Parabole des vignerons
S’il est un art dans lequel Jésus excelle, c’est bien dans celui de ramasser en peu de mots des vérités qui ont mis, pourtant , des siècles à s’incarner. Car Jésus le montre ici : la révélation est une histoire, l’histoire des relations difficiles de Dieu avec Son peuple et, plus particulièrement avec ceux qui, parmi Son peuple, ont reçu la charge d’être à la fois les dépositaires et les gérants de Ses richesses. Nul doute que la parabole que Jésus raconte ici ne rend pas compte de tous les aspects du dessein entier de Dieu. Dieu l’a fait savoir dès le début à Abraham : la décision qui L’a amené à porter son choix sur lui, pour faire de lui et de sa descendance un peuple choisi, ne s’arrête pas à lui mais a comme fin ultime la bénédiction du monde entier : Genèse 12,1 à 3. Dès le commencement, la fin est mentionnée. La parabole, cependant, résume bien le vécu réel de Dieu avec Israël, Son peuple, et plus particulièrement ses responsables à qui Jésus s’adresse et, ils l’auront vite compris, à qui Il la destine.
Que dit cette parabole ? Elle a pour objet de révéler, aux yeux des scribes, des prêtres et des anciens réunis autour de Jésus, une constante de l’histoire qui, à elle seule, suffit à expliquer la raison à la fois de leur incrédulité et de leur hostilité présentes envers Lui. Cette constante est que, quels que soient les temps et les époques, Dieu, malgré le fait qu’Il était le propriétaire légitime des biens spirituels qu’Il a confié à Son peuple : cf Rom 9,4, dut toujours faire face à la même attitude de la part de ceux à qui Il en avait confié l’exploitation. Non seulement, Il ne put récolter aucun fruit de la vigne qu’Il avait remis à leur intendance : cf Esaïe 5,1 à 4, mais, de plus, tous ceux (les prophètes) qu’Il envoya vers les intendants revinrent les mains vides, après avoir subi maints violences et outrages, quand ils ne revinrent pas du tout : cf Matthieu 23,29 à 33.

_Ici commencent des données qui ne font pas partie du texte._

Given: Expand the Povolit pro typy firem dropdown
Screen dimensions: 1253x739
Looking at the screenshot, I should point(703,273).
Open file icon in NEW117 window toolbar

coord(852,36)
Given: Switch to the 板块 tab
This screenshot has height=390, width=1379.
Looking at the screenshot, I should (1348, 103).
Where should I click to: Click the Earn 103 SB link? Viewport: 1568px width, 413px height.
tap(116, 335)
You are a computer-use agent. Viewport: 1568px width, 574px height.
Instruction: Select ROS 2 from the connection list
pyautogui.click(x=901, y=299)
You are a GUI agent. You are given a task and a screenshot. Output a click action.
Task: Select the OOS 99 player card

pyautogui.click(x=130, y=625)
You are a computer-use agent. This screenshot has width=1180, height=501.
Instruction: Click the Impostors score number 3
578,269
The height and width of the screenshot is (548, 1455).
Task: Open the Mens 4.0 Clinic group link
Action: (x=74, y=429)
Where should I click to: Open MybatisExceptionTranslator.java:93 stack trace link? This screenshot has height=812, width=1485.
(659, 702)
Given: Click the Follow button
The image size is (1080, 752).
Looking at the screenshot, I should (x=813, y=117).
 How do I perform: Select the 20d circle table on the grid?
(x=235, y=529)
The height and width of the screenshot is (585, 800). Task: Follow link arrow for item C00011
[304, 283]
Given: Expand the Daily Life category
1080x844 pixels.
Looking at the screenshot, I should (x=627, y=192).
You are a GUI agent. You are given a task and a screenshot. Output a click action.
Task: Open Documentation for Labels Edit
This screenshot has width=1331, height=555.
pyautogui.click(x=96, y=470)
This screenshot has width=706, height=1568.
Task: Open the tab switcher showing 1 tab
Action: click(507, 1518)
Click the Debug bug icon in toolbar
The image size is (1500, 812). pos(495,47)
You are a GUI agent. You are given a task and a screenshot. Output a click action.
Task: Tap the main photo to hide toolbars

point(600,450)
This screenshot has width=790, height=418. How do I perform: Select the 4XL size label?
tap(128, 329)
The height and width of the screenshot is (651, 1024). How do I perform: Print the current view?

Maintenant cependant, Jésus le précise, l’heure est beaucoup plus grave. Car, si le maître de la vigne, jusqu’à ce jour, a envoyé des serviteurs, c’est un personnage d’une autre importance qu’Il a décidé d’envoyer vers eux, espérant, d’une part qu’ils le reconnaissent, d’autre part, qu’ils le respectent. Pour ce qui est du premier souhait du propriétaire, pas de souci : les intendants ont bien compris à qui ils ont à faire. C’est sans ambiguïté que Jésus place dans leurs bouches la formulation exacte de son identité : celui (lui-même) qui, de la part du propriétaire, a été cette fois-ci envoyé vers eux, est l’héritier, le fils ! Pour autant, et malgré le rang et la dignité du personnage, leur attitude ne changera pas ! Comme pour les derniers serviteurs envoyés, le même sort lui sera réservé. Un complot est ourdi contre lui, le fils est fait prisonnier, puis exécuté hors de la vigne (symbolique ici de Jérusalem, épicentre de la vie spirituelle du pays). La venue du fils auprès des intendants n’aura servi qu’à une chose : entériner et fixer de manière définitive et irréversible l’attitude d’hostilité et de refus qui a été celle des intendants des biens de Dieu en Israël de tout temps envers Lui.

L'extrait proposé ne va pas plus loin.